JOBS>
1) In the director biographies, which company did Mr. Friesen build into the world's largest dispenser manufacturer for the paper industry?
2) From the director biographies, transcribe the passage that begins at the words "Following the sale" and stops after "the resulting issuer.".

QUOTED TEXT>
──────

Mehdi Moghareh, director and chief executive officer
With a distinguished career spanning over 25 years, Mr. Moghareh is the co-founder of Ocal Financial.
He helped transform a vision into a pioneering virtual automotive finance platform known for redefining
the car buying experience.
His extensive background includes high-level roles with renowned brands such as Nissan, Mitsubishi,
Volkswagen, Porsche, Infiniti, Mazda, Kia and Hyundai, where he contributed to the growth and success of
multiple dealership groups, as a vice-president and dealership manager. This diverse brand experience not
only showcases his comprehensive industry knowledge but also his ability to innovate and lead in a
competitive landscape.
At Ocal Financial, he blends his passion for customer service with a forward-thinking approach,
positioning the company as the Amazon of automotive sales. His commitment to excellence and
innovation makes him a standout leader in the industry, driving Ocal Financial.
Matthew Friesen, director and chairman
Mr. Friesen is an accomplished business professional with over two decades of experience in finance, sales
and strategic business development. His extensive background encompasses the successful operation and
growth of an injection moulding manufacturer, Global Plastics, building the company to become the world's
largest dispenser manufacturer for the paper industry until its acquisition by a major New York private equity
group, as well as 15 years in the auto auction business.
Following the sale of Global Plastics, Mr. Friesen occupied various roles with Dispensing Dynamics
International, including executive vice-president of worldwide sales and marketing, and consultant to the chief executive
officer. He currently serves as a director and the chief executive officer of Barbizon Ventures Inc., a private
equity investment firm headquartered in British Columbia, and he has served as a director and on the board
of a Nasdaq-listed company. Mr. Friesen attended the University of British Columbia, and obtained a diploma
in financial management, investment option (honours), from the British Columbia Institute of Technology.
It is expected that Mr. Friesen will be an insider of the resulting issuer.

──────

ITEMS>

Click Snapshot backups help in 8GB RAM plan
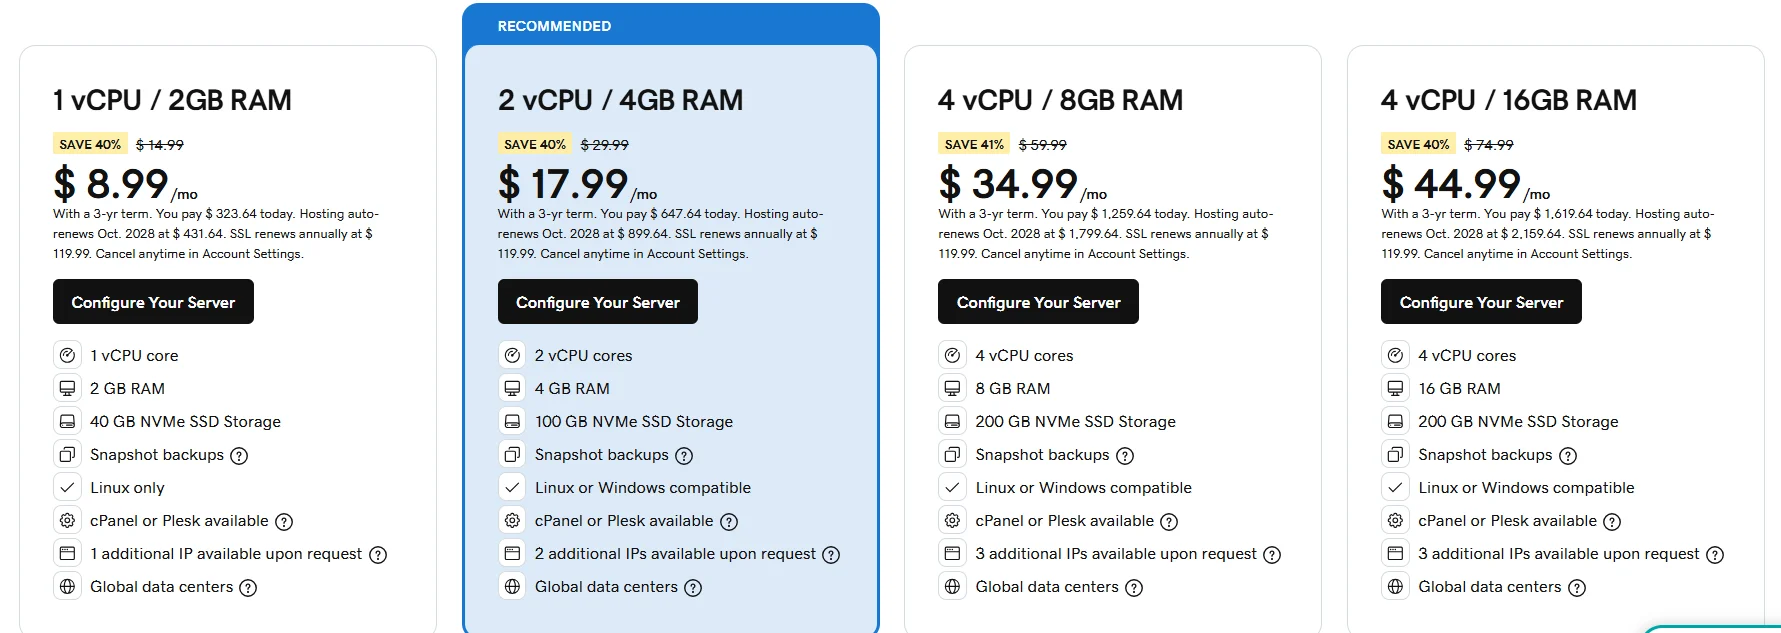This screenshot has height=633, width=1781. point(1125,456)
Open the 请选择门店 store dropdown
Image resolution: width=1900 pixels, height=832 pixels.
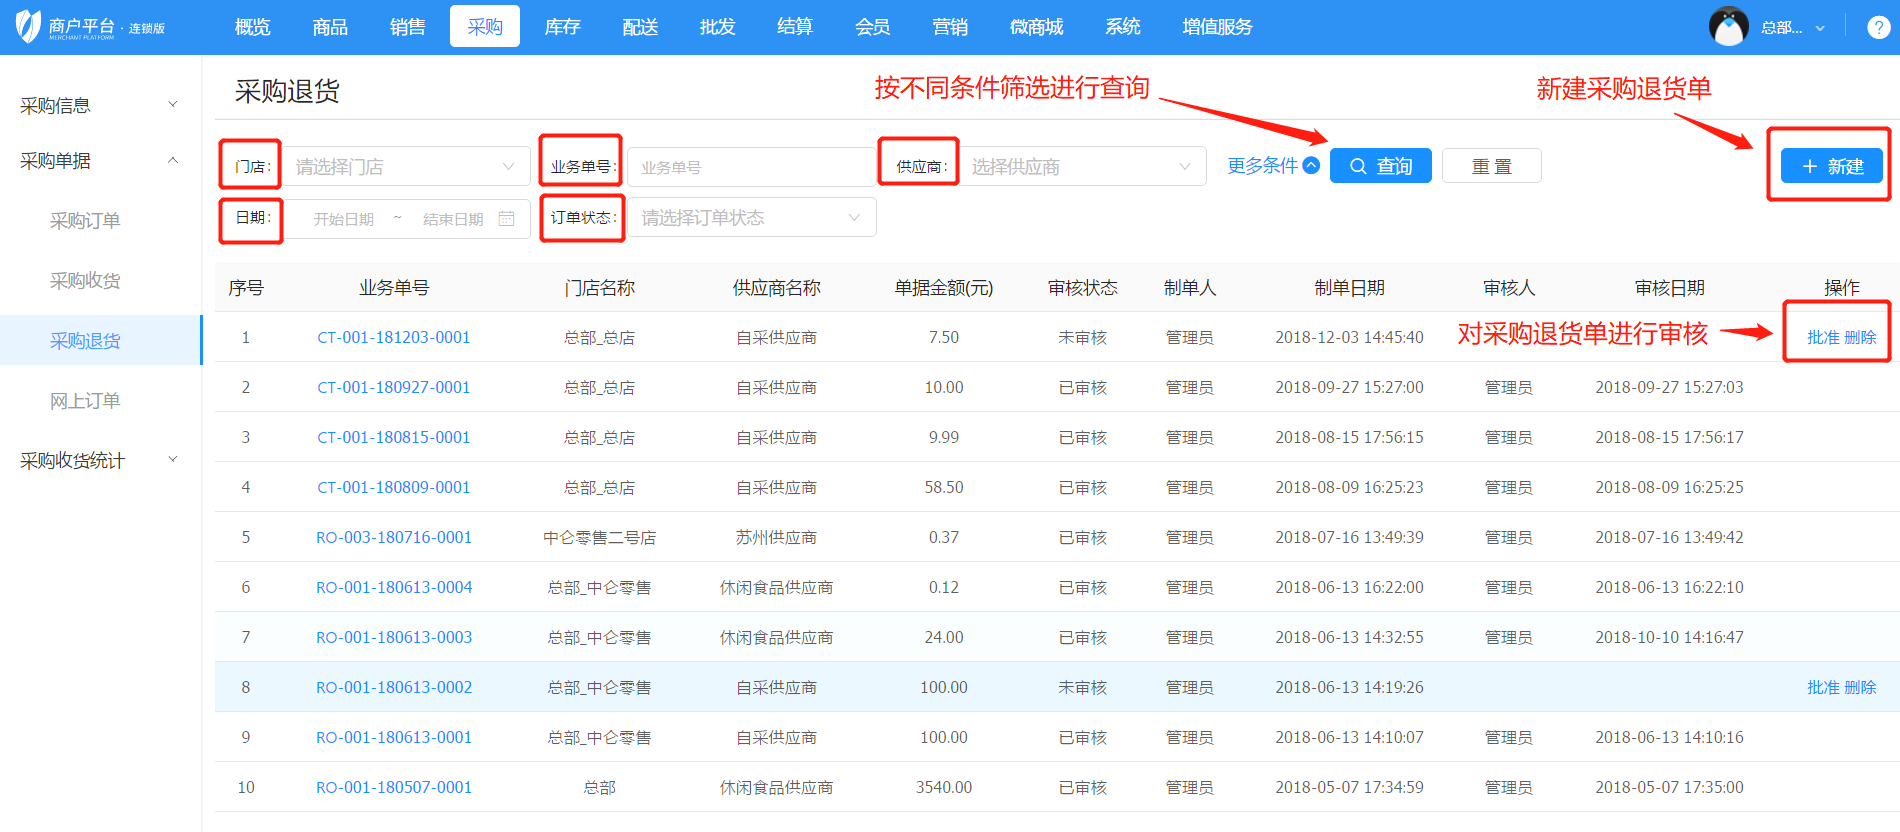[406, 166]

──────

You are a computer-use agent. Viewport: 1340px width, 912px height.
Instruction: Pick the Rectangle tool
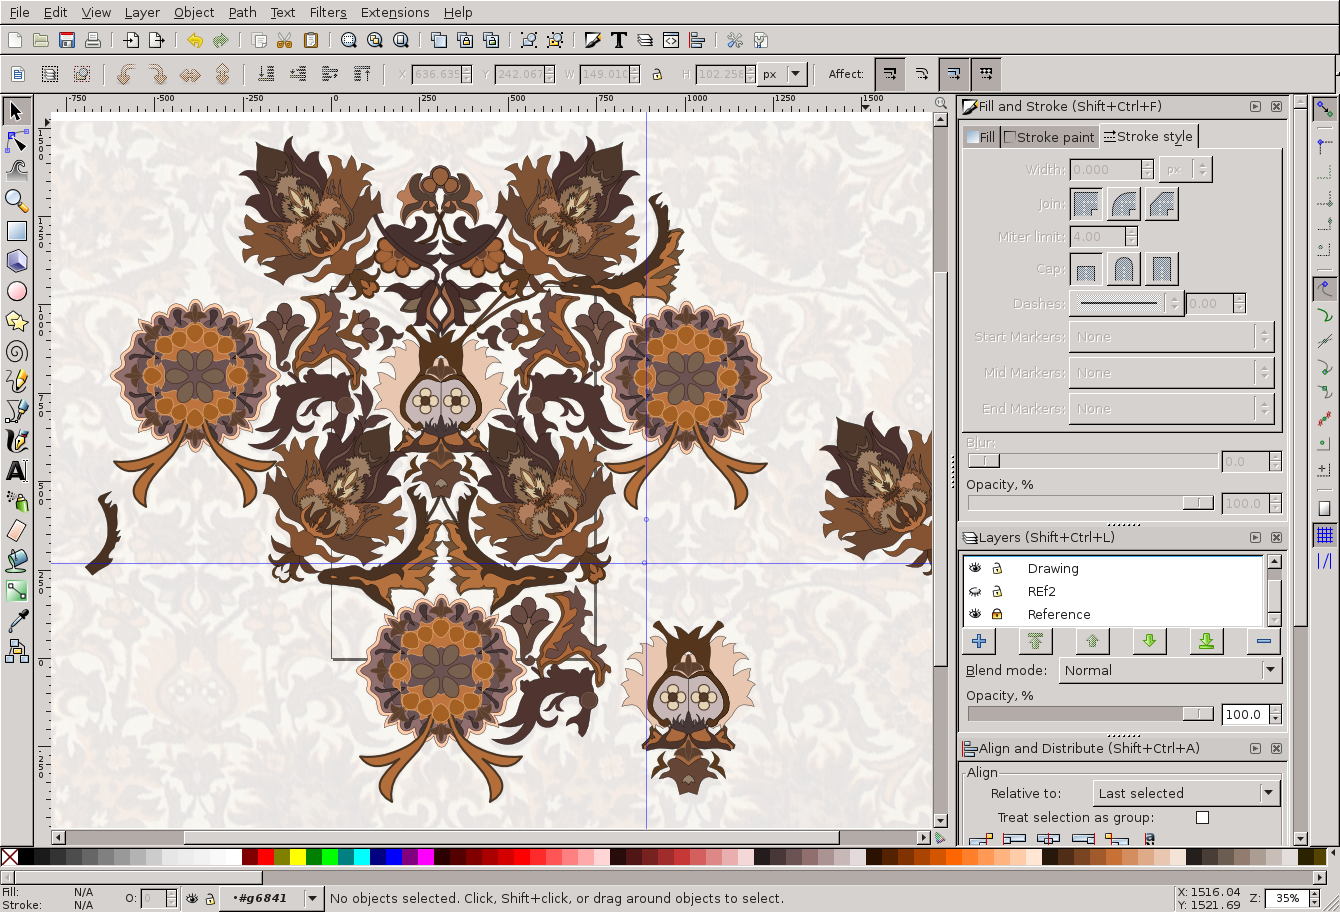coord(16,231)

──────

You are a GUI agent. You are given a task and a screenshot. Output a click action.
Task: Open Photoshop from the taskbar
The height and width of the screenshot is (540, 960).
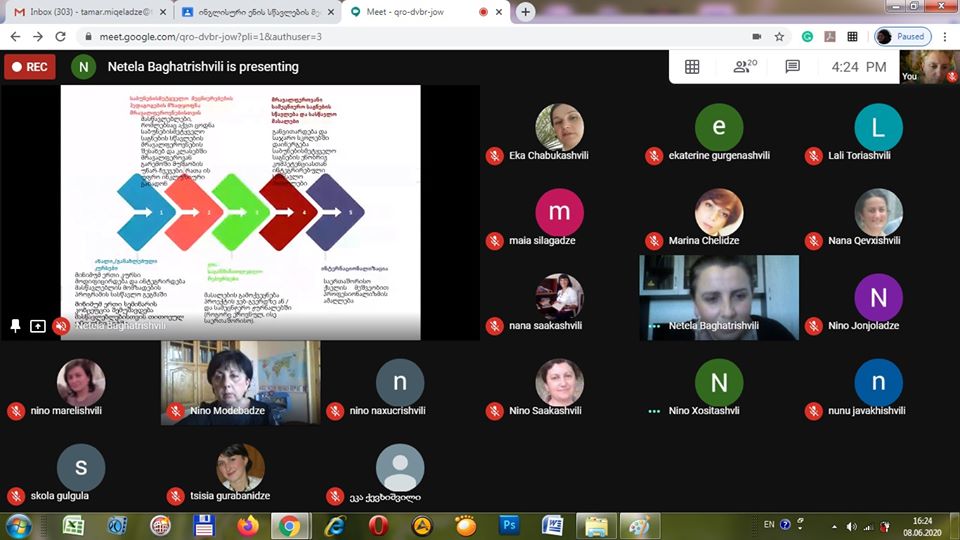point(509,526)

──────

SOLUTIONS IN ORDER>
1) Global Plastics

2)
Following the sale of Global Plastics, Mr. Friesen occupied various roles with Dispensing Dynamics
International, including executive vice-president of worldwide sales and marketing, and consultant to the chief executive
officer. He currently serves as a director and the chief executive officer of Barbizon Ventures Inc., a private
equity investment firm headquartered in British Columbia, and he has served as a director and on the board
of a Nasdaq-listed company. Mr. Friesen attended the University of British Columbia, and obtained a diploma
in financial management, investment option (honours), from the British Columbia Institute of Technology.
It is expected that Mr. Friesen will be an insider of the resulting issuer.